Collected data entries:
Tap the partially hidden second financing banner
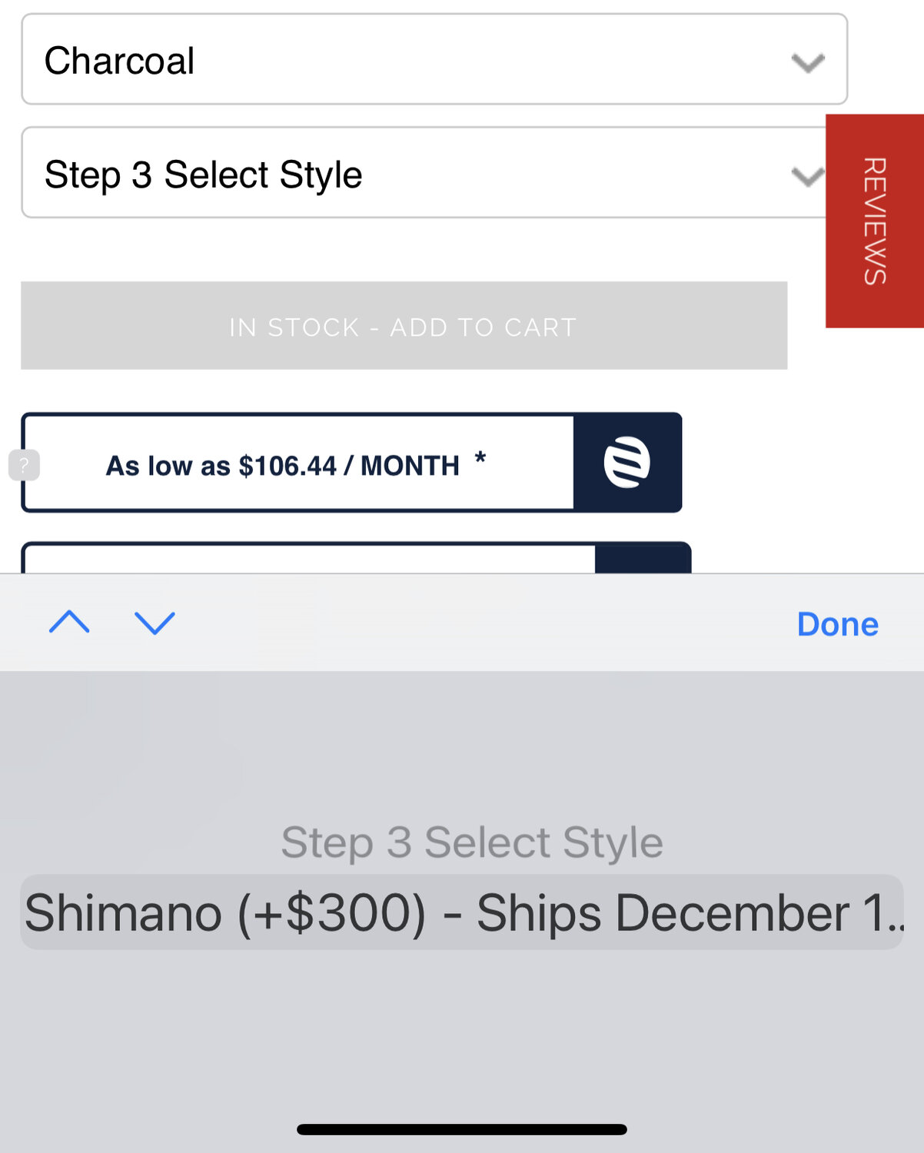924x1153 pixels. point(307,560)
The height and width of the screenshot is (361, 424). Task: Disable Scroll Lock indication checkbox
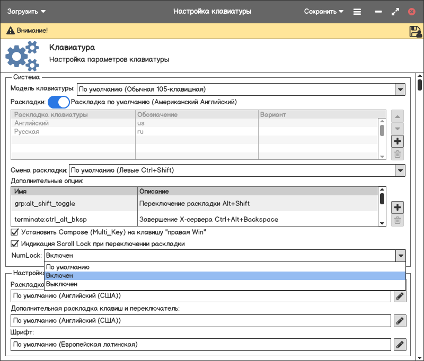15,244
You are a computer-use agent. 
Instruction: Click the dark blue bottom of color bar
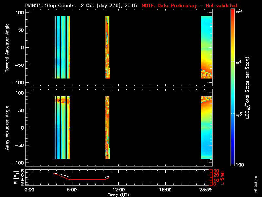pos(233,164)
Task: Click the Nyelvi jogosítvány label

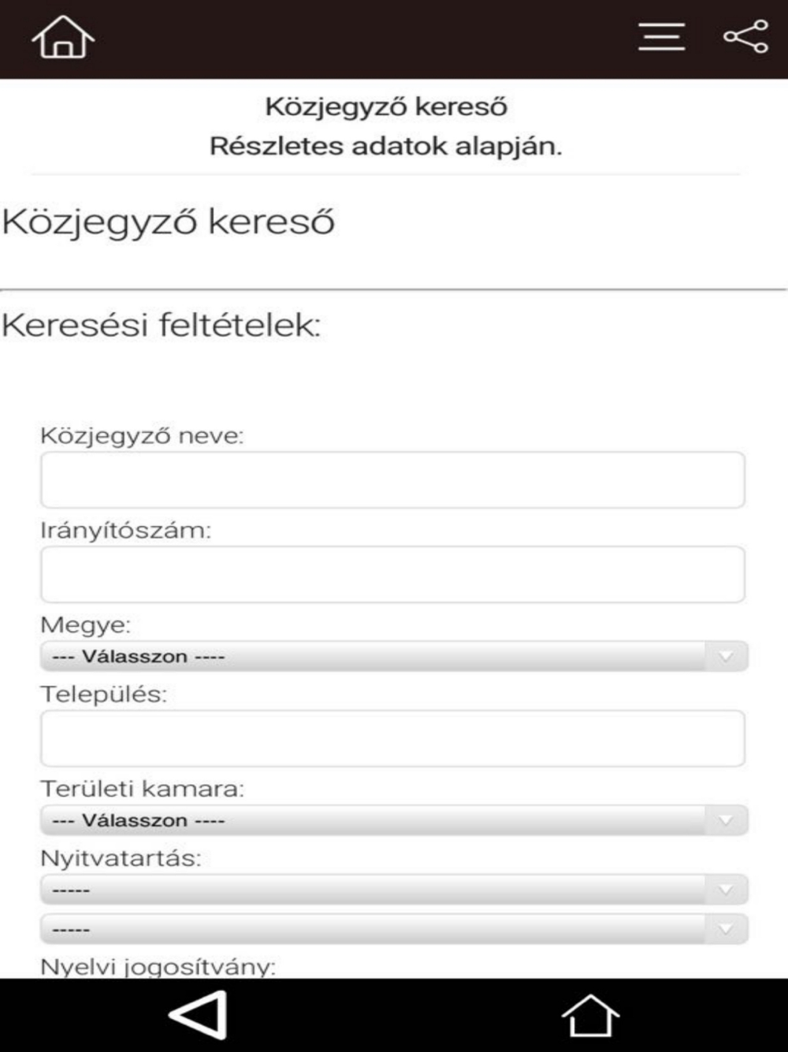Action: (158, 966)
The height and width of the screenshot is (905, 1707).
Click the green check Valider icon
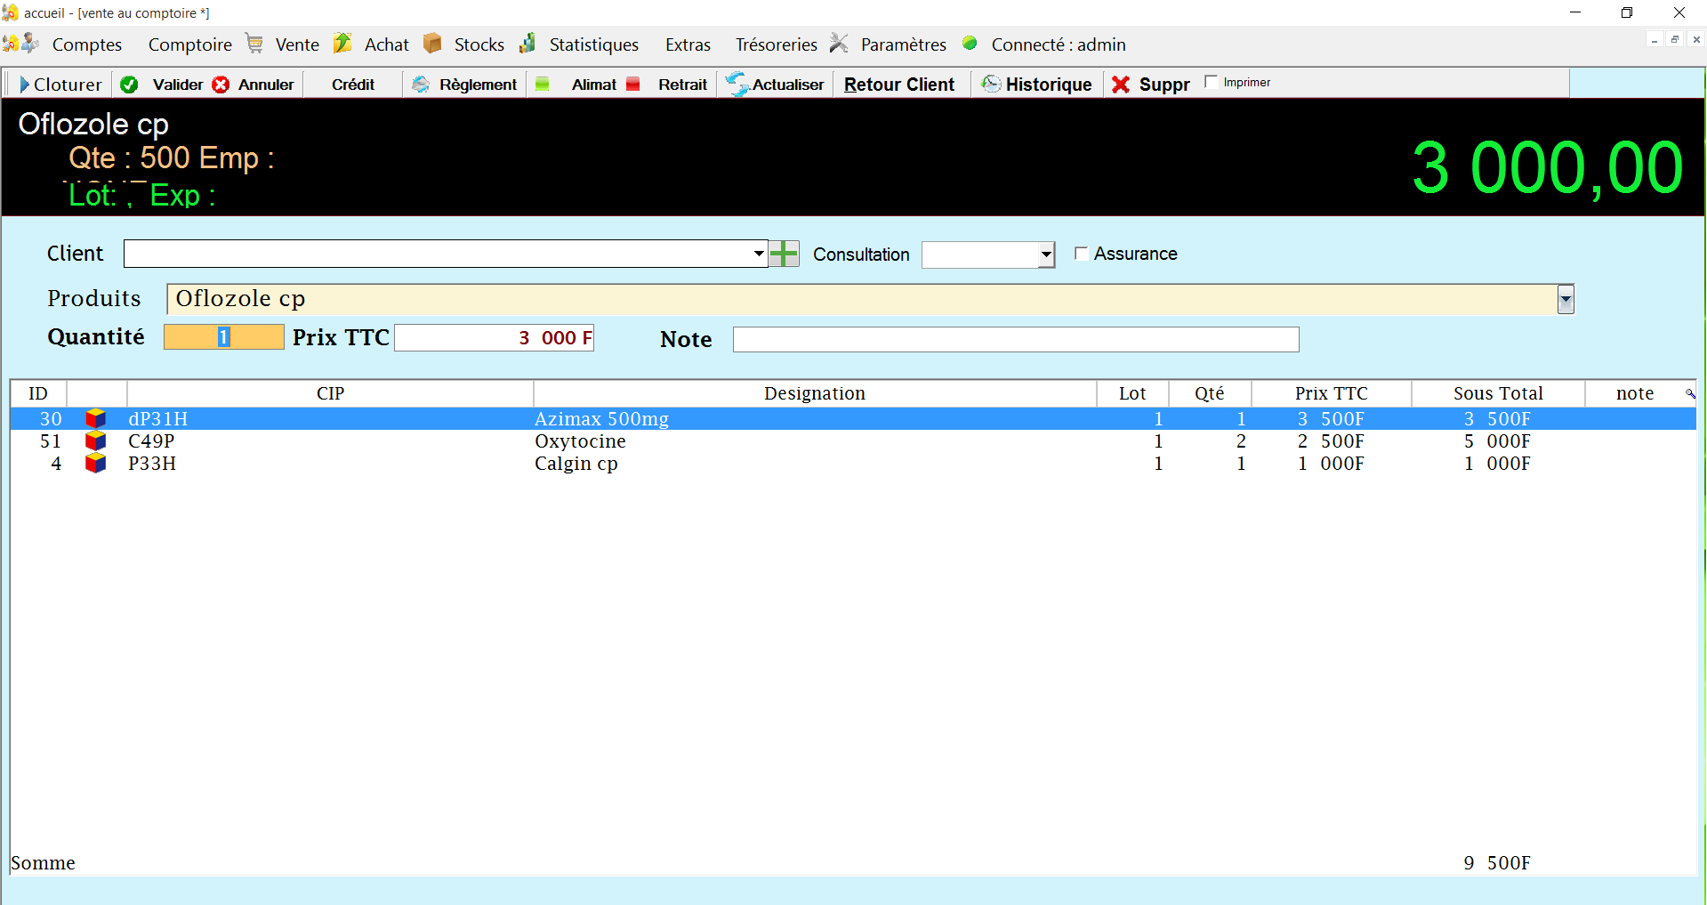pos(130,85)
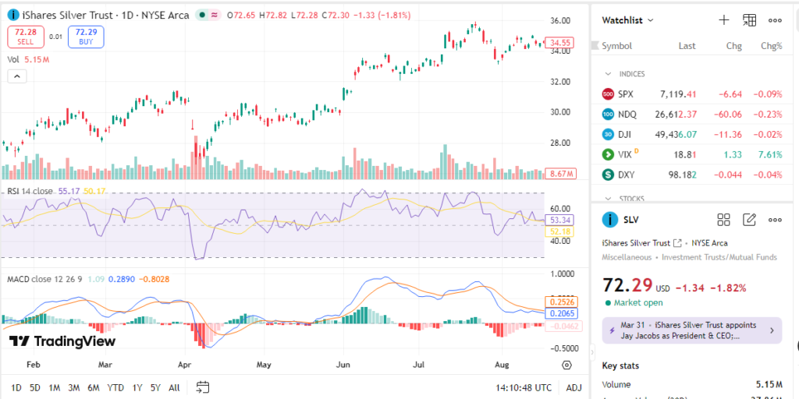Select the VIX row in watchlist

(691, 154)
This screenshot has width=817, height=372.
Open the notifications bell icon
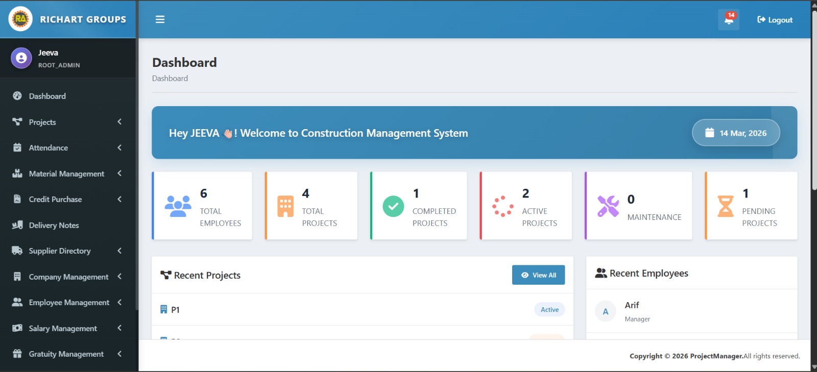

> [Exercise requirements] Your copy should match the records word for word, with the pictures removed.

> [Response to this task]
Tap the partially hidden second financing banner
924x1153 pixels. point(307,560)
The height and width of the screenshot is (361, 424). Task: Disable Scroll Lock indication checkbox
15,244
You are a computer-use agent. 
Instruction: Click the dark blue bottom of color bar
pos(233,164)
Task: Click the Nyelvi jogosítvány label

Action: (158, 966)
The height and width of the screenshot is (905, 1707).
Click the green check Valider icon
pos(130,85)
Select the VIX row in watchlist

(691, 154)
This screenshot has width=817, height=372.
Open the notifications bell icon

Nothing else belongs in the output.